▸ Exercise brief
Could you retype exactly the lines running from the line with "For every named" to the end of the data, both included, and nothing else?

Records from a data source
=== Begin Enclosure ===

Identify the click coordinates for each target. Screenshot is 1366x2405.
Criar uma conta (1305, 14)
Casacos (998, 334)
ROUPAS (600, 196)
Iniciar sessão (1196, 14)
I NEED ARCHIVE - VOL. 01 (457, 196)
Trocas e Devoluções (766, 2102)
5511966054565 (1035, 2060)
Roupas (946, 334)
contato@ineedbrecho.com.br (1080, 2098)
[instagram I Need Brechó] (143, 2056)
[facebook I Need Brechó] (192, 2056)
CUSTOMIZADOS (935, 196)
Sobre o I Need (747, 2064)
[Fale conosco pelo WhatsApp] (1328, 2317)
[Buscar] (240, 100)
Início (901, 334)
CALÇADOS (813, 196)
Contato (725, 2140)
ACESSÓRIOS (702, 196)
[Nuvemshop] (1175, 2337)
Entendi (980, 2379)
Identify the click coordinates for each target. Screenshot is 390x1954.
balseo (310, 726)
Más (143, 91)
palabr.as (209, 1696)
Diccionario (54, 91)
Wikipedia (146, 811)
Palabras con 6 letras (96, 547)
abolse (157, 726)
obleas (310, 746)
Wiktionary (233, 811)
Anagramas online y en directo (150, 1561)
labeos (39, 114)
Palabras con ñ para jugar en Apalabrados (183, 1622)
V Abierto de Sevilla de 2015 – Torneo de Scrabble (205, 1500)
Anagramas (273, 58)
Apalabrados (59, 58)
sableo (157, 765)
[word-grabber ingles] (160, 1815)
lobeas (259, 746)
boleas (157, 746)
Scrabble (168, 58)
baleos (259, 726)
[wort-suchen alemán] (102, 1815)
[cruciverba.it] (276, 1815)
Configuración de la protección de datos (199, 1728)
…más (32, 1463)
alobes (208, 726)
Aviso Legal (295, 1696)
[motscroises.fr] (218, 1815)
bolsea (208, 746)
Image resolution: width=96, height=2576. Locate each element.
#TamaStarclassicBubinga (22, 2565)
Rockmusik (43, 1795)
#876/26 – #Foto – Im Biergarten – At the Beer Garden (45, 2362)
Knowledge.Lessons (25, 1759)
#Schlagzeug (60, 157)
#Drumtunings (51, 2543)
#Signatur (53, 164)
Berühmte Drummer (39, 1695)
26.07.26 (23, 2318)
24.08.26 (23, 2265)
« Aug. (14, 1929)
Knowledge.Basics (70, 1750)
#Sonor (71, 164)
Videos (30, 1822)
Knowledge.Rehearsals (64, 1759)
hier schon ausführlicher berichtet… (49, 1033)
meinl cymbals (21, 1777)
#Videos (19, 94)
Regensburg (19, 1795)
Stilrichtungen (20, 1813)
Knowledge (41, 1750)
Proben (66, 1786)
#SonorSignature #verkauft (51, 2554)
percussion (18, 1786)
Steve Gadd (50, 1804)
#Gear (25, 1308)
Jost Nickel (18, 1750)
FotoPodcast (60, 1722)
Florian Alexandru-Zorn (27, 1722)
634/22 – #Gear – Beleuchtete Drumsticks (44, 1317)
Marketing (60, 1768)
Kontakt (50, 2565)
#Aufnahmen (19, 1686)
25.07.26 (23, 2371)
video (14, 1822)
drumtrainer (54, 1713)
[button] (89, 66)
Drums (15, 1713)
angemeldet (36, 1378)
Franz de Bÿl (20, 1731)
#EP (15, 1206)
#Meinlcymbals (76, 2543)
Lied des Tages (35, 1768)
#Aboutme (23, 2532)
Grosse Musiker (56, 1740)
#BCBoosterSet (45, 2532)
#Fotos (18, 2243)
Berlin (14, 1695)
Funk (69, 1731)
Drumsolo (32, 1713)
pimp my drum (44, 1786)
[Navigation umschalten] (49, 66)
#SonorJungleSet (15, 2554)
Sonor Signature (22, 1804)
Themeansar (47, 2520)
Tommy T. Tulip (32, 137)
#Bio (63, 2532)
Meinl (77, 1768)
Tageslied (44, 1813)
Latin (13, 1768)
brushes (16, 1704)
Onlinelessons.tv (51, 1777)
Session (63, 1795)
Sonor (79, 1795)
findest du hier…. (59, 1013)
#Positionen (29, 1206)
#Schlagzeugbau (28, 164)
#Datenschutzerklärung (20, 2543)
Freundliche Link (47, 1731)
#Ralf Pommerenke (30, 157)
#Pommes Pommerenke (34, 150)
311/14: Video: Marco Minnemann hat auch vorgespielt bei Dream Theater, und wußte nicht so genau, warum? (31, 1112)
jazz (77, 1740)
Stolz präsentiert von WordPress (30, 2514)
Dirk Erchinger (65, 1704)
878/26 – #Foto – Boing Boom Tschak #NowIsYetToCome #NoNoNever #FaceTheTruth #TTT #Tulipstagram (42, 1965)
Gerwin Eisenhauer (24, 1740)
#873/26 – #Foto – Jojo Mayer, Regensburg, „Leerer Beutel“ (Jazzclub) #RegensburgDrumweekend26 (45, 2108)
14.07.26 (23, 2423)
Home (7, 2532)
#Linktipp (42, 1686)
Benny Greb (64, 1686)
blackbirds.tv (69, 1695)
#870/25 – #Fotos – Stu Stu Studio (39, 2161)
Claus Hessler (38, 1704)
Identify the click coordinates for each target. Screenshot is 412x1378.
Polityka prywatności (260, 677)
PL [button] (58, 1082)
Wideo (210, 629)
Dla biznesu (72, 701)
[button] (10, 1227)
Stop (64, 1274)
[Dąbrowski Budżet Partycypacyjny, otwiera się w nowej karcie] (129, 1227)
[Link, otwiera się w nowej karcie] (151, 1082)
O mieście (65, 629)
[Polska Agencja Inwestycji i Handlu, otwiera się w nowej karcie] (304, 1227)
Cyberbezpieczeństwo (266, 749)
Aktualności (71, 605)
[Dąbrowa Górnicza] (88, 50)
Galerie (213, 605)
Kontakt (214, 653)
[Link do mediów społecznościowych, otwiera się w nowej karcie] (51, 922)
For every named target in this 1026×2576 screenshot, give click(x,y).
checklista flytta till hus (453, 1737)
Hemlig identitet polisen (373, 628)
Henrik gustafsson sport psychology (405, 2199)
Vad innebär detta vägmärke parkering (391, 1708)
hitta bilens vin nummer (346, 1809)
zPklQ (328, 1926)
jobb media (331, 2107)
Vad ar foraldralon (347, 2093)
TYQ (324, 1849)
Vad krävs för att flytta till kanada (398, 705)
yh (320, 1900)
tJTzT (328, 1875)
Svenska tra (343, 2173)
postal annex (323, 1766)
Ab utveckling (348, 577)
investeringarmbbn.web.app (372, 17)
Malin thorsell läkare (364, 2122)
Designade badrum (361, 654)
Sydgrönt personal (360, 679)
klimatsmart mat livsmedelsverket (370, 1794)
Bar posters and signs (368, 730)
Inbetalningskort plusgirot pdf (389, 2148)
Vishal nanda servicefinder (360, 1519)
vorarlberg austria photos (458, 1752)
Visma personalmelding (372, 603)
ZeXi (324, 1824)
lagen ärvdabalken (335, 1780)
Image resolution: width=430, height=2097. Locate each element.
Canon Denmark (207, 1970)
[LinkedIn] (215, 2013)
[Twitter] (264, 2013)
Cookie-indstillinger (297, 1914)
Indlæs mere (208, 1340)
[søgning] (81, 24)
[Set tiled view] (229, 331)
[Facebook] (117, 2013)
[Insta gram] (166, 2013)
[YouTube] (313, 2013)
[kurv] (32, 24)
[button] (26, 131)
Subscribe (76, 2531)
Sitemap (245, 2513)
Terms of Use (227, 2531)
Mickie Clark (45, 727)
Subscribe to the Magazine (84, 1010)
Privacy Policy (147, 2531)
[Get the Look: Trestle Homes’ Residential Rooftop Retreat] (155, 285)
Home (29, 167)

=== End Enclosure ===

▸ Solved exercise
For every named target in this 1026×2576 screenshot, give click(x,y).
checklista flytta till hus (453, 1737)
Hemlig identitet polisen (373, 628)
Henrik gustafsson sport psychology (405, 2199)
Vad innebär detta vägmärke parkering (391, 1708)
hitta bilens vin nummer (346, 1809)
zPklQ (328, 1926)
jobb media (331, 2107)
Vad ar foraldralon (347, 2093)
TYQ (324, 1849)
Vad krävs för att flytta till kanada (398, 705)
yh (320, 1900)
tJTzT (328, 1875)
Svenska tra (343, 2173)
postal annex (323, 1766)
Ab utveckling (348, 577)
investeringarmbbn.web.app (372, 17)
Malin thorsell läkare (364, 2122)
Designade badrum (361, 654)
Sydgrönt personal (360, 679)
klimatsmart mat livsmedelsverket (370, 1794)
Bar posters and signs (368, 730)
Inbetalningskort plusgirot pdf (389, 2148)
Vishal nanda servicefinder (360, 1519)
vorarlberg austria photos (458, 1752)
Visma personalmelding (372, 603)
ZeXi (324, 1824)
lagen ärvdabalken (335, 1780)
Image resolution: width=430, height=2097. Locate each element.
Canon Denmark (207, 1970)
[LinkedIn] (215, 2013)
[Twitter] (264, 2013)
Cookie-indstillinger (297, 1914)
Indlæs mere (208, 1340)
[søgning] (81, 24)
[Set tiled view] (229, 331)
[Facebook] (117, 2013)
[Insta gram] (166, 2013)
[YouTube] (313, 2013)
[kurv] (32, 24)
[button] (26, 131)
Subscribe (76, 2531)
Sitemap (245, 2513)
Terms of Use (227, 2531)
Mickie Clark (45, 727)
Subscribe to the Magazine (84, 1010)
Privacy Policy (147, 2531)
[Get the Look: Trestle Homes’ Residential Rooftop Retreat] (155, 285)
Home (29, 167)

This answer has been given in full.